For the company, Sturia, it's an incredibly laborious process -- they ultrasound some 20,000 fish a year for a total of 300 tonnes of caviar -- but climate change has made it vital.
Many fish are coming out "over-mature", in part because warmer waters have accelerated the pregnancy cycle.
For the guys standing in the water, scooping up the huge fish for inspection, the winter days when 10 centimetres (four inches) of ice coated the lakes are not entirely missed.
But the change is still shocking.
"It's been 10 years since we've seen any ice on these lakes," said Baudoin.
One in five of the fish died in 2021 when water temperatures hit 30 degrees, five degrees above a sturgeon's comfort zone.
"You might not know each one by name, but it's never nice to pull out a dead fish -- and of course the cost for the group is enormous," said Sturia boss Laurent Dulau.
- Extinction threat -
Fished to the brink of extinction in the wild -- including the once-rich Russian and Iranian waters of the Caspian Sea -- sturgeon now exist almost exclusively in farms, most of them in China.

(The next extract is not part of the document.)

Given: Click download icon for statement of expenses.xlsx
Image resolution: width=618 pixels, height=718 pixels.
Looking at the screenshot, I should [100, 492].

Sturgeon were fished in France's Gironde river for centuries, but their eggs were given to children, old people and pigs until Russian nobles fleeing the Communist revolution a century ago showed locals their potential.
It became a delicacy in Paris after Armenian emigrants Melkoum and Mouchegh Petrossian convinced the Ritz Hotel in Paris to serve caviar in the 1920s.
Farming only started in France in the 1990s, and since it takes up to a decade to raise a sturgeon, progress is painstaking.
Unable to compete with China on quantity, French producers focus on sustainable and healthy farming.
The ultrasound avoids unnecessary killing and Sturia sends the meat to be used for rillettes pate, the collagen-rich gonads for cosmetics, and the skin for leather and a specialist glue favoured by violin-makers.
- 'Produce better' -
Dulau said the focus on traceability and quality is rebuilding caviar's image after the over-fishing crisis.
"The idea is to produce less, but produce better," he said. "People will eat less because it's a lot more expensive, but it will be so good that they'll be satisfied."
But Michel Berthommier, of nearby Caviar Perlita, is frustrated that "nine out of 10, maybe 10 out of 10" French restaurants still source from China. He blamed middle-men for preferring the mark-up on foreign eggs.
"It's bizarre at a time when restaurants are always saying they source their products locally. We sell more to Singapore than restaurants 10 kilometres down the road," he said.
But he said the transparency of French production will win over buyers.
"There used to be a mystery around how these fish were raised and harvested. We have opened our books on how our fish live, how they are fed and selected.
"We can't be number one in production, but we can lead the way in creativity and science."